А ты чего хотела? Подумай сама! Дружба всегда заканчивается там, где начинаются шуры-муры. Ты верила, что с вами такого не случится? Наивная!

– Ладно. Я пойду тогда.

– Подожди, посиди с нами, – начала, будто бы смутившись, Люся, – попей чаю.

– Я сыта. – Тая повернулась к лестнице.

– Может, потом погуляем. Ты заходи, если что.

Тая вступила под яблони. Ее тень среди качающихся теней листвы – рыба в сетях.

– Может, и зайду, – донеслось с крыльца.

Тае показалось: Люся сожалеет о своих словах про плохое самочувствие, понимает, что наделала, хочет извиниться, и надо дать ей шанс… Но уязвленная гордость гнала Таю вперед, запрещая оглядываться. Вертелась в горле колючим комком. Холодила грудь.

«Ты бы так ни за что не поступила!
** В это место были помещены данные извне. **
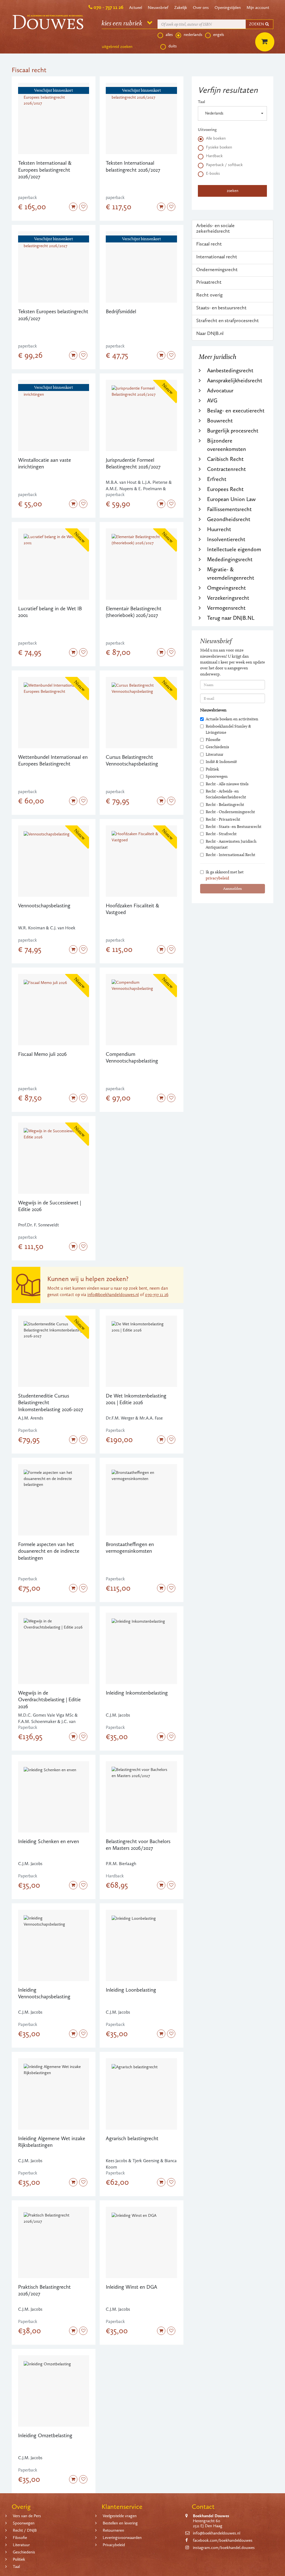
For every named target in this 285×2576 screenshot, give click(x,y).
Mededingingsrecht (229, 559)
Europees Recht (225, 489)
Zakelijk (180, 7)
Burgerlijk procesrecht (232, 430)
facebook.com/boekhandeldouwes (222, 2540)
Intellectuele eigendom (234, 549)
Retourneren (113, 2530)
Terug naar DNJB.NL (230, 617)
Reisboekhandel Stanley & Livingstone (228, 729)
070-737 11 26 (156, 1294)
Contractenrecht (226, 469)
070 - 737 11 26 (108, 7)
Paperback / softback (224, 164)
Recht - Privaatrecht (223, 819)
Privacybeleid (114, 2544)
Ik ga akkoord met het (225, 874)
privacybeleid (217, 878)
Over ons (201, 7)
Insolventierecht (226, 539)
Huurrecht (219, 529)
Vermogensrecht (226, 607)
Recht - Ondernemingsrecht (230, 811)
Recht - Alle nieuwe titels (227, 783)
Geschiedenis (217, 746)
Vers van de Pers (27, 2515)
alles (169, 34)
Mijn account (258, 7)
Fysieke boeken (219, 147)
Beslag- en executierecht (235, 410)
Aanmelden (232, 888)
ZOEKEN (257, 24)
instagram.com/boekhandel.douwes (224, 2547)
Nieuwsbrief (158, 7)
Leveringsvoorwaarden (122, 2537)
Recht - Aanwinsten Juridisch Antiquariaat (231, 844)
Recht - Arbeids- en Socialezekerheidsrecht (226, 794)
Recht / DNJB (25, 2530)
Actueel (135, 7)
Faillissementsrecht (229, 509)
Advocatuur (220, 390)
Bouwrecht (220, 420)
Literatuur (214, 754)
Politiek (212, 769)
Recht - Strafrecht (221, 833)
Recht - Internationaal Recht (230, 854)
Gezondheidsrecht (228, 519)
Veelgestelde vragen (120, 2515)
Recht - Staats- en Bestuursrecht (233, 826)
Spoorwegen (217, 776)
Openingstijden (228, 7)
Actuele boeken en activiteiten (232, 718)
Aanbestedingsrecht (230, 370)
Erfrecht (216, 479)
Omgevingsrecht (226, 587)
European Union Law (231, 499)
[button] (232, 113)
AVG (212, 400)
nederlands (193, 34)
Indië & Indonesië (221, 761)
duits (172, 45)
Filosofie (213, 739)
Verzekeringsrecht (228, 597)
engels (218, 34)
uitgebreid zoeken (117, 46)
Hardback (214, 155)
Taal (201, 101)
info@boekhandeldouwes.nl (113, 1294)
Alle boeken (216, 138)
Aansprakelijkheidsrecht (234, 380)
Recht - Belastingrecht (225, 804)
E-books (213, 173)
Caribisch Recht (225, 459)
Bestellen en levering (120, 2523)
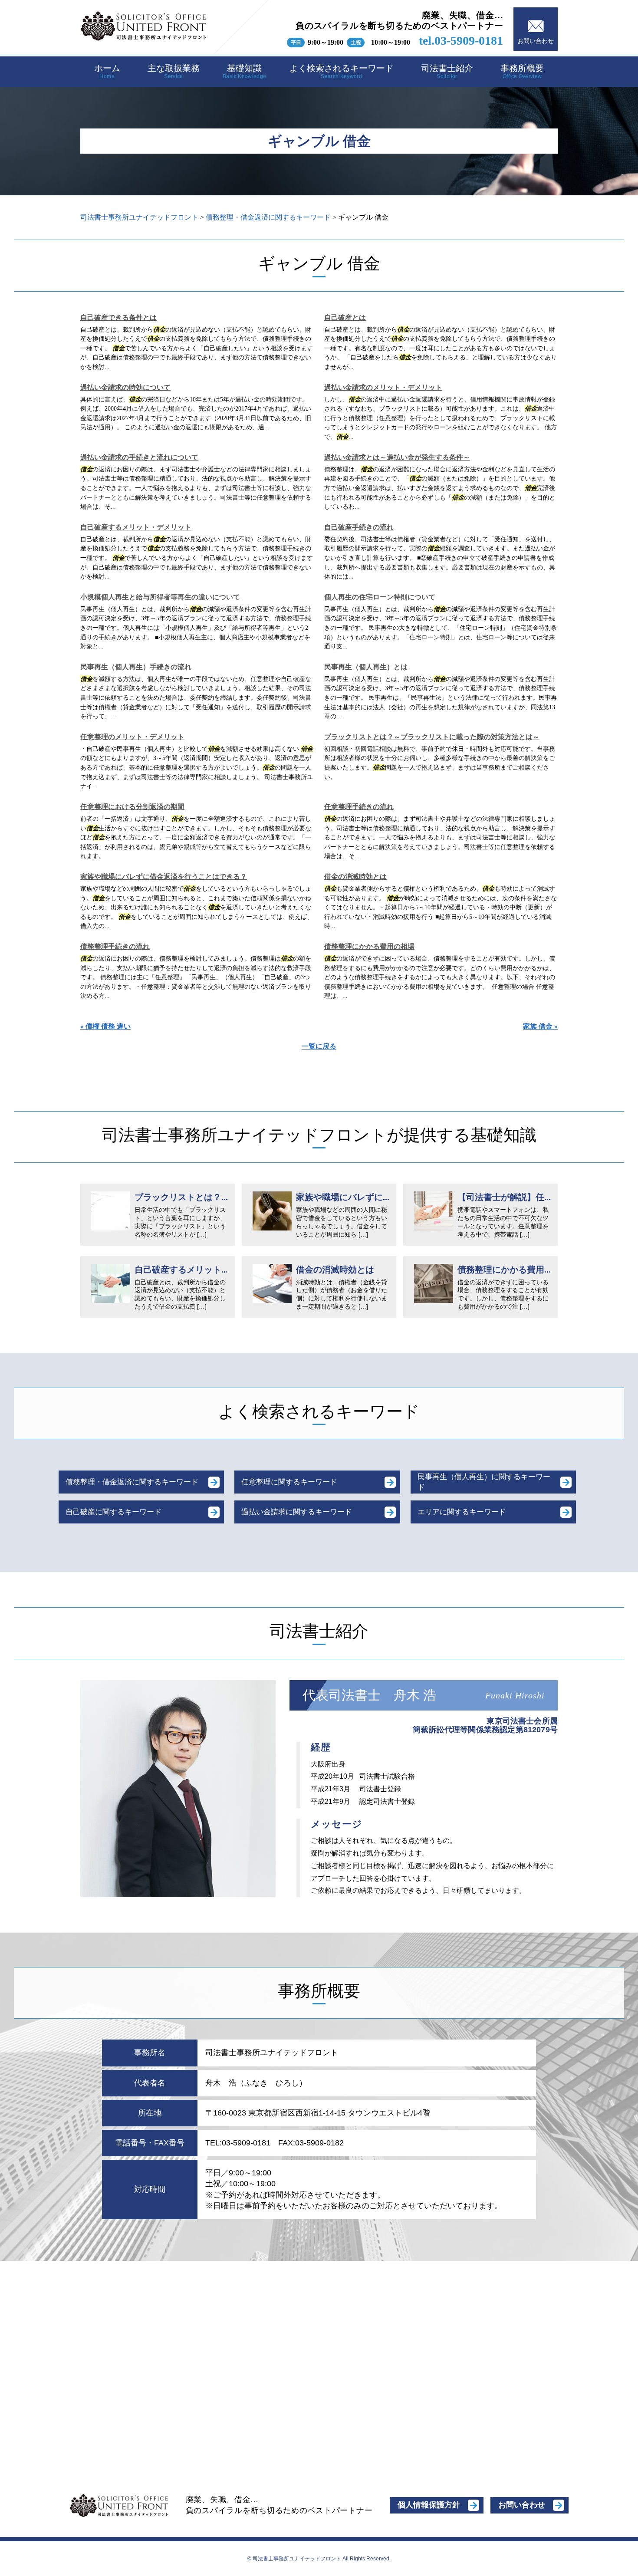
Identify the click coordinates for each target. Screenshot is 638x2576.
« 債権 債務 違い (105, 1026)
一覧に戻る (319, 1046)
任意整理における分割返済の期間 (132, 806)
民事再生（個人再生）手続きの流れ (135, 667)
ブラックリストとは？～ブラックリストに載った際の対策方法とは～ (431, 736)
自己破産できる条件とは (118, 317)
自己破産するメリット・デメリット (135, 527)
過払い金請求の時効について (125, 387)
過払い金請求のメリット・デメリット (383, 387)
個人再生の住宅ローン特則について (379, 597)
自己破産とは (345, 317)
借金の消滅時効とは (355, 876)
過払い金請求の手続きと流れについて (139, 457)
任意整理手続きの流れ (359, 806)
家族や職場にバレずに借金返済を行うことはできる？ (163, 876)
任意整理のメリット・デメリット (132, 736)
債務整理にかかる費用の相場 (369, 946)
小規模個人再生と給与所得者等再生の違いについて (160, 597)
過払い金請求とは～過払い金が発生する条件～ (397, 457)
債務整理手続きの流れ (115, 946)
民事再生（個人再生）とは (366, 667)
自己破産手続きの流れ (359, 527)
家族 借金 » (540, 1026)
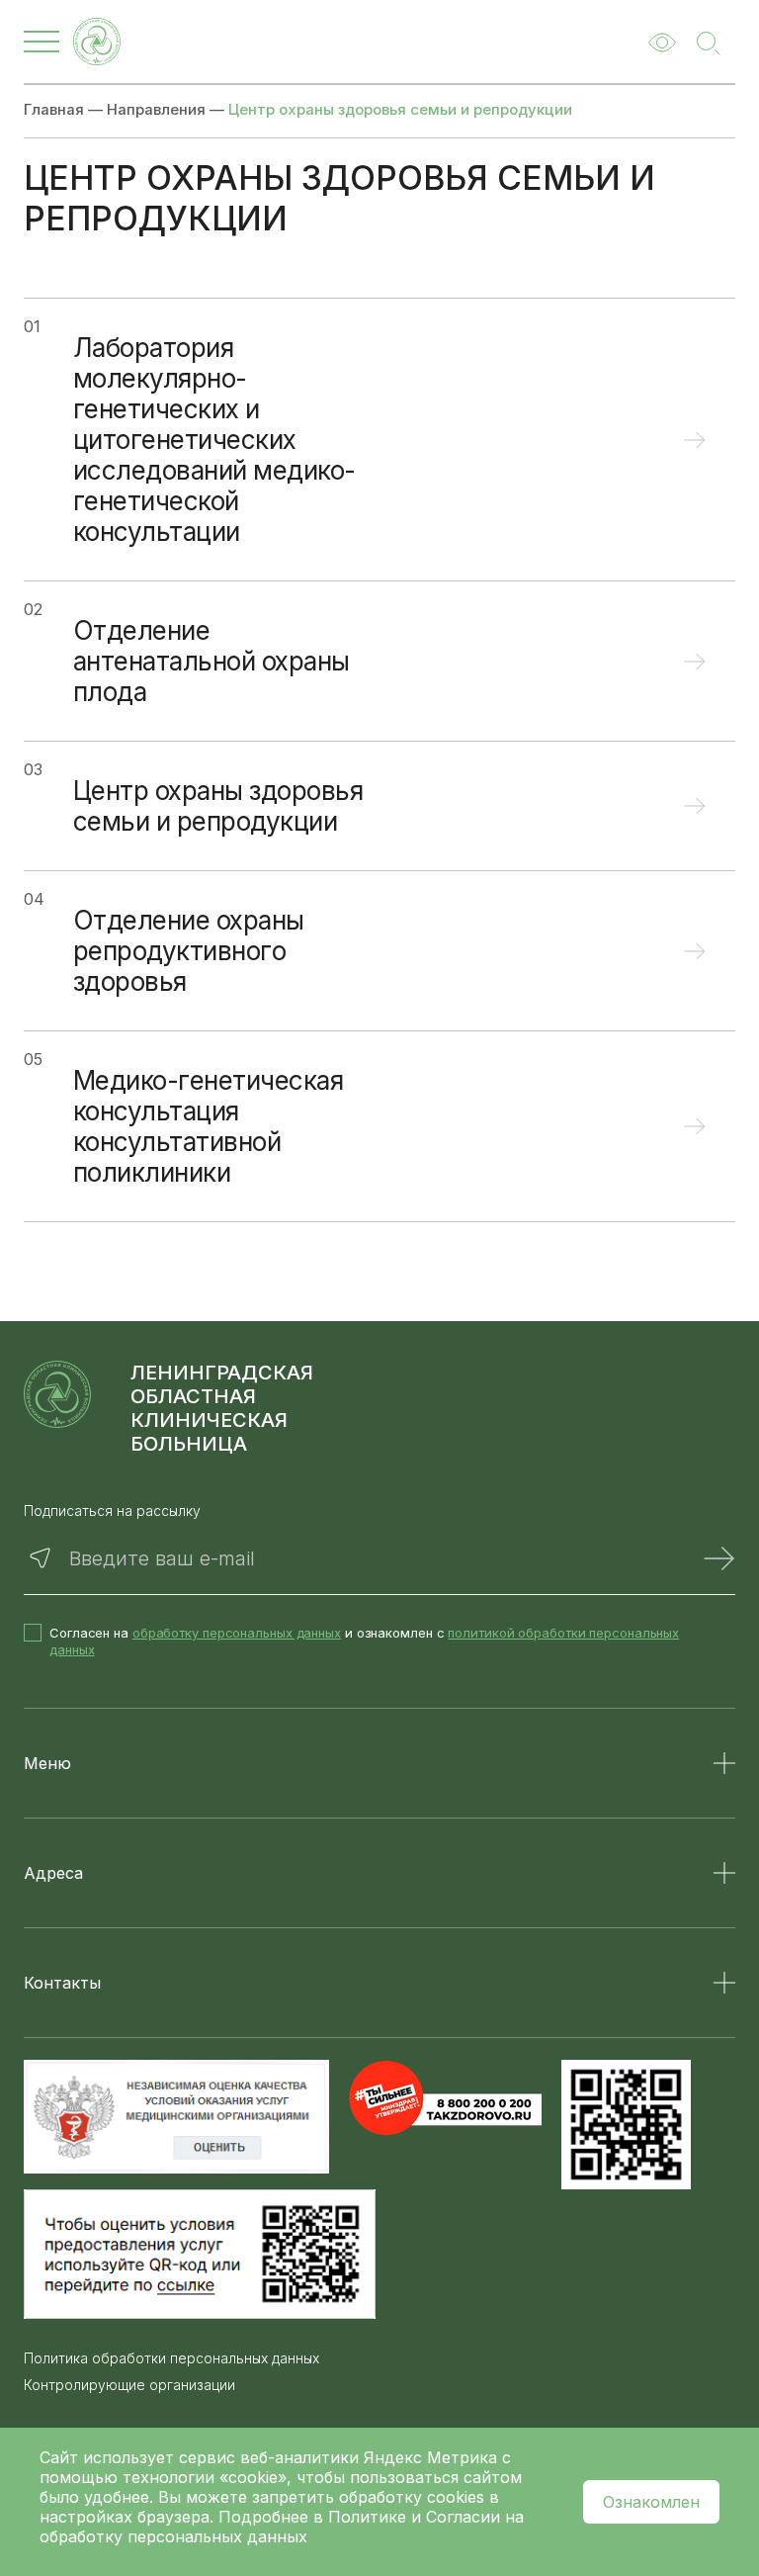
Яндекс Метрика (433, 2457)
Даже если бы у тебя был парень…»

«Да? – (Ядовитая усмешка.) – Что ты можешь знать об этом? У тебя же никогда не было парня!»

Песчаная дорога пылила на жаре.

Проезжающие машины тянули за собой долгие шлейфы.

Отказ пойти на пятачок после всего, что произошло между нею и Люсей, показался Тае посягательством на нечто священное, существовавшее между ними, глубинное, сакральное, на нечто, чего не смог бы разрушить даже Захар, на те невидимые постороннему глазу корни, которыми они сплетены друг с другом; Тая ведь уже готова была простить Люсе ее четырехдневное молчание в походе, но такое…

Такому не может быть оправданий. Не уделить подруге и получаса, предпочитая таять в объятиях юноши!

Это было оскорбление, нанесенное не лично Тае, но нравственному идеалу дружбы. Ибо дружба есть взаимное притяжение душ – ее возникновение не обусловлено прозаичным влиянием гормонов, она разумнее, человечнее. Дружба стоит на ступеньку выше отношений между полами.

После ухода Таи Люся никак не могла унять неприятное бурление мыслей, порожденное этой встречей. Она доверилась Захару:

– Знаешь, мне кажется, Тая обиделась.

– Не парься. Она всегда обижается. Недотрога. В шутку фиги не покажи.

– Зря ты так. Сейчас, мне кажется, я действительно ее обидела. Она же скучала тут одна, пока мы ездили в поход.

– Она много выпендривается. Бегать за ней собралась?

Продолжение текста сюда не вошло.